## Problem set
**a.** In the thread on quantum fluctuations, in which model is the classical antiferromagnet state described as unstable toward the creation of domains?
**b.** Please reproduce the part of the thread on quantum fluctuations starting with "I have seen" and going on through "spin fluctuations, right?".

## Excerpt
[BEGIN]

What does it mean for a phase to be unstable due to quantum fluctuations? Generally in the literature on quantum critical phenomena (as opposed to ordinary critical phenomena in statistical mechanics), there is the idea that quantum fluctuations can prevent ordering of a phase. My very basic question is: formally speaking, what does it mean for a phase to be unstable (or melted) due to quantum fluctuations? I want to emphasize that I am looking for a formal definition that isn't tied to a specific model Hamiltonian.
I have seen this idea discussed in the case of the Heisenberg antiferromagnet in 1D, where the classical antiferromagnet state (all spins alternating spin up and down) is unstable towards the creation of domains. One way I hear people describe this is that the "quantum spin fluctuations melte the classical antiferromagnet phase", but that seems odd to me, because I can't really put my finger on how this idea generalizes. Is it the fact that spin is a non-commuting operator that is important here? Otherwise what makes this destruction by "quantum fluctuations" as opposed to a phase destroyed by classical fluctuations? After all, you could say similar things about classical spins not ordering in the 1D Ising model due to spin fluctuations, right?
For example, one may look at the following links where the author(s) all use language suggesting that "quantum fluctuations" prevent ordering of a system in various ways:
Example 1: Antiferromagnetism
Example 2: Quantum Paraelectricity
Example 3: Quantum Pendulum
 A: I will give a partial answer. Assume we have a system with Lagrangian density of
$\mathcal{L}(\phi,\partial_\mu\phi)$
EOM is (this is just Euler-Lagrange equations, there is no quantum mechanics so far)

[END]

## Information supplied
[BEGIN]

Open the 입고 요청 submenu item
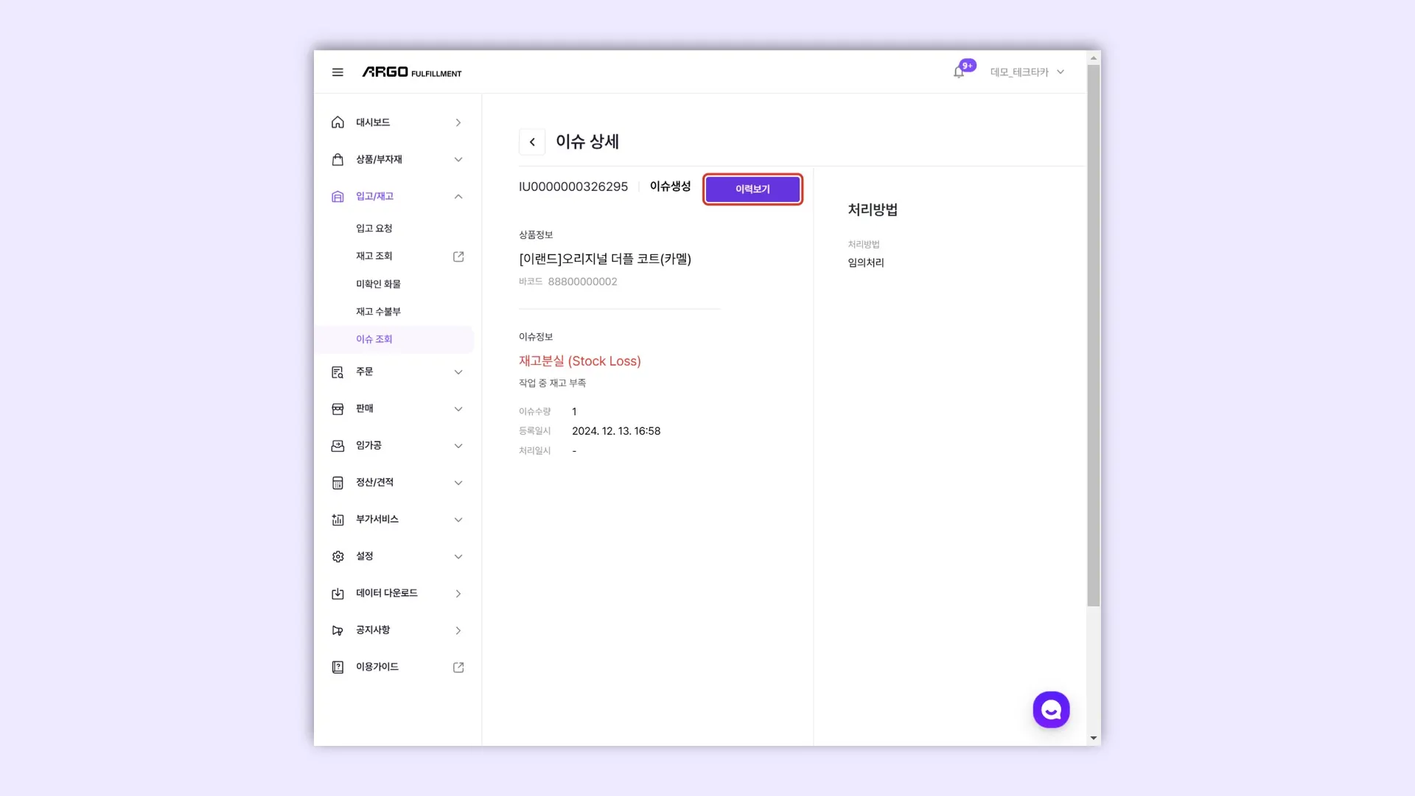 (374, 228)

[END]
[BEGIN]

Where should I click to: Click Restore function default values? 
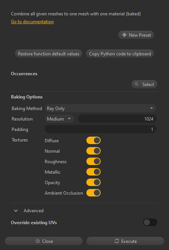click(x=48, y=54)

[END]
[BEGIN]

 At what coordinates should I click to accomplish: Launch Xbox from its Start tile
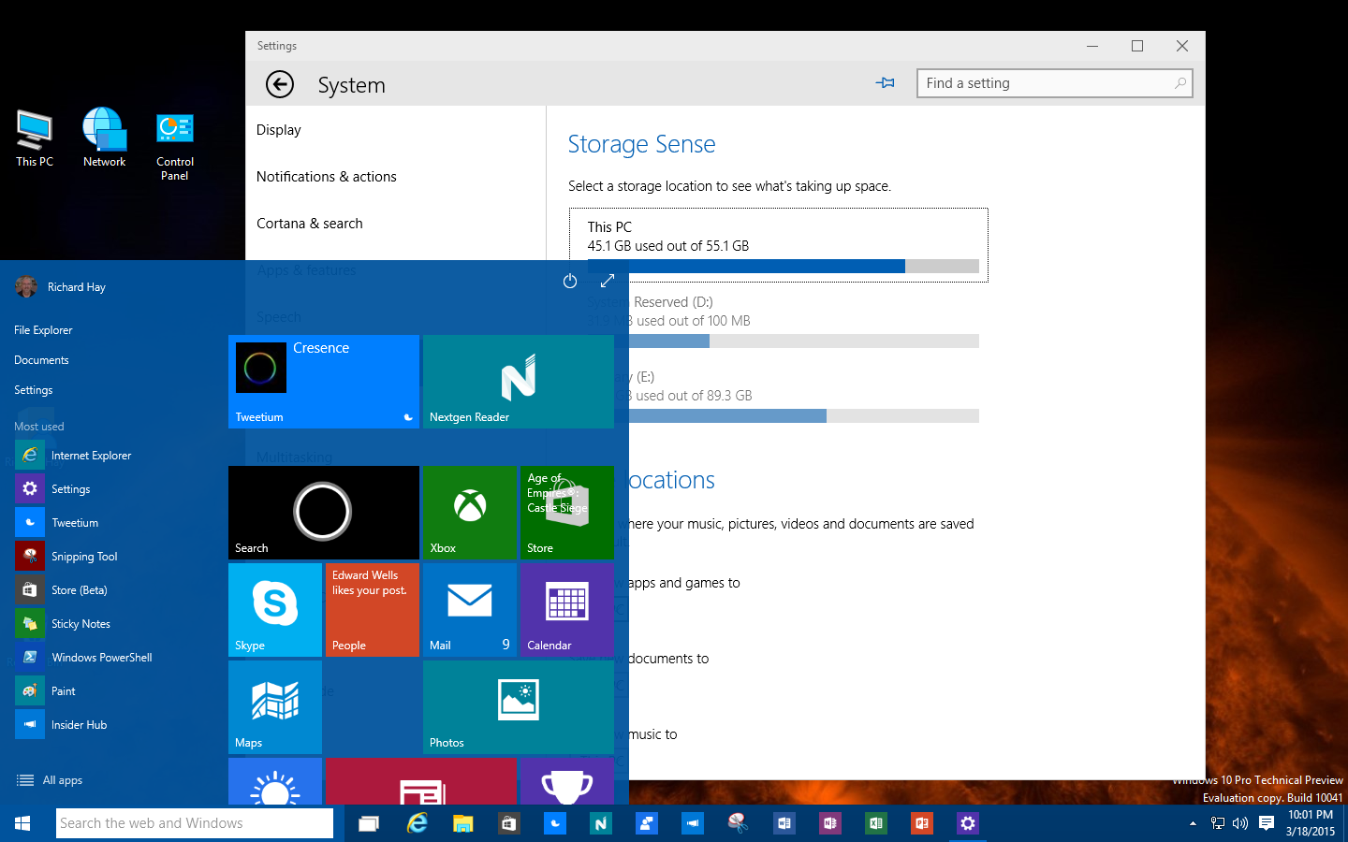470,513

[END]

## Answers to the tasks
**a.** The Heisenberg antiferromagnet in 1D.

**b.**
I have seen this idea discussed in the case of the Heisenberg antiferromagnet in 1D, where the classical antiferromagnet state (all spins alternating spin up and down) is unstable towards the creation of domains. One way I hear people describe this is that the "quantum spin fluctuations melte the classical antiferromagnet phase", but that seems odd to me, because I can't really put my finger on how this idea generalizes. Is it the fact that spin is a non-commuting operator that is important here? Otherwise what makes this destruction by "quantum fluctuations" as opposed to a phase destroyed by classical fluctuations? After all, you could say similar things about classical spins not ordering in the 1D Ising model due to spin fluctuations, right?